One can endure only a few days without water. Although very often forgotten, providing the body with the fluids it needs is vital to life itself and to proper performance.
The value of hydration
Water represents 75% of body weight in infants and 55% in elderly, being essential for cellular homeostasis and life. Staying hydrated is crucial to the body’s ability to control temperature.
Adults are recommended to drink eight 8-ounce glasses of water each day, although it also depends on the person and each individual’s characteristics, including their diet, gender (since men generally sweat more than women), and body size (larger people are more prone to sweating than thinner people). Environmental conditions are also an influencing factor: the higher is the temperature, the higher is the risk of dehydrating.
The intensity of exercise and its duration affects as well the loss of fluid. Those who enjoy physical activity should drink before, during and after exercise. Dehydration can occur in every physical activity setting, even if the temperature is not high. Well-trained athletes need to be even extra-cautious. Their bodies are used to additional stress and perspire much more than less fit people, so they are able to stay cool more efficiently than most us.
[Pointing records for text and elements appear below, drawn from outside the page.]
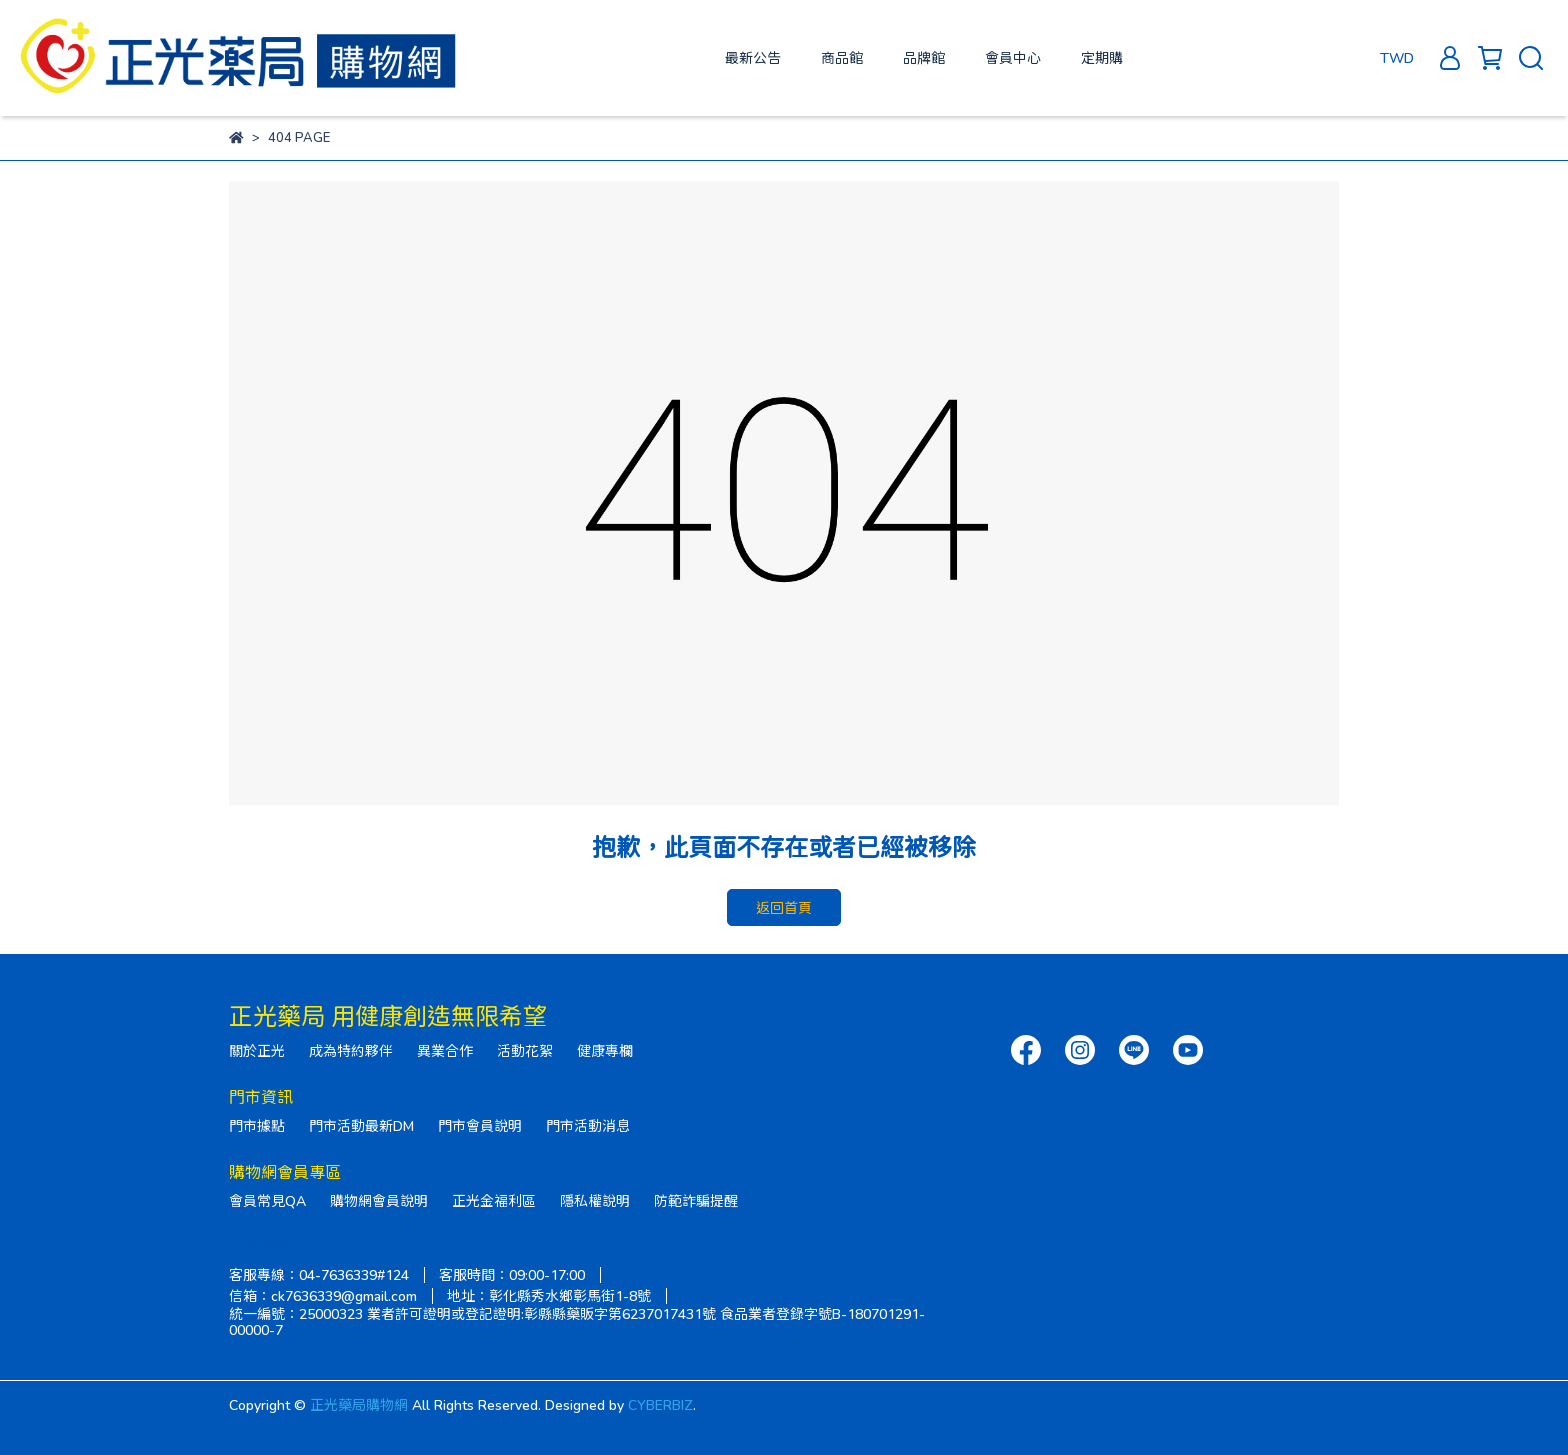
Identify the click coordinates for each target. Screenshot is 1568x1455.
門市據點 (257, 1125)
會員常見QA (267, 1200)
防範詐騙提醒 (696, 1200)
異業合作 (445, 1050)
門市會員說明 (480, 1125)
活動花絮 (525, 1050)
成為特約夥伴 (351, 1050)
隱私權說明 (595, 1200)
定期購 (1102, 57)
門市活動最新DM (361, 1125)
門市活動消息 (588, 1125)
Dehydration: know the signs
According to the Academy of Nutrition and Dietetics, we should be aware of a few signs of dehydration.
First, the colour of the morning’s first urine is an overall indicator of hydration status.
Straw or lemonade coloured urine is a sign of appropriate hydration.
Bright urine often is produced soon after consuming vitamin supplements.
Dark coloured urine, the colour of apple juice, indicates dehydration.
Colourless urine means overhydration (happens when the body takes in or holds on to more fluid than the kidneys can remove).
Also, early signs of dehydration are thirst, flushed skin, premature fatigue, increased body temperature, faster breathing and pulse rate, increased perception of effort and decreased exercise capacity.
Later signs include dizziness, increased weakness and laboured breathing with exercise.
Don’t wait to feel thirsty
For some of us, the practice of drinking water regularly can be a tedious task and is often forgotten. Oblivious to the fact that we are not taking the necessary amount of water, symptoms of dehydration may appear.
To make drinking water a habit is extremely important. Having a glass with water at the same time each day could facilitate the adoption of the routine. You may also carry a bottle of water on the morning commute or keep a cup of water on the desk. Waiting for thirst to replenish your body’s water levels may not be the best strategy: by the time you become thirsty, you have already lost two or more cups of water from your physical structure.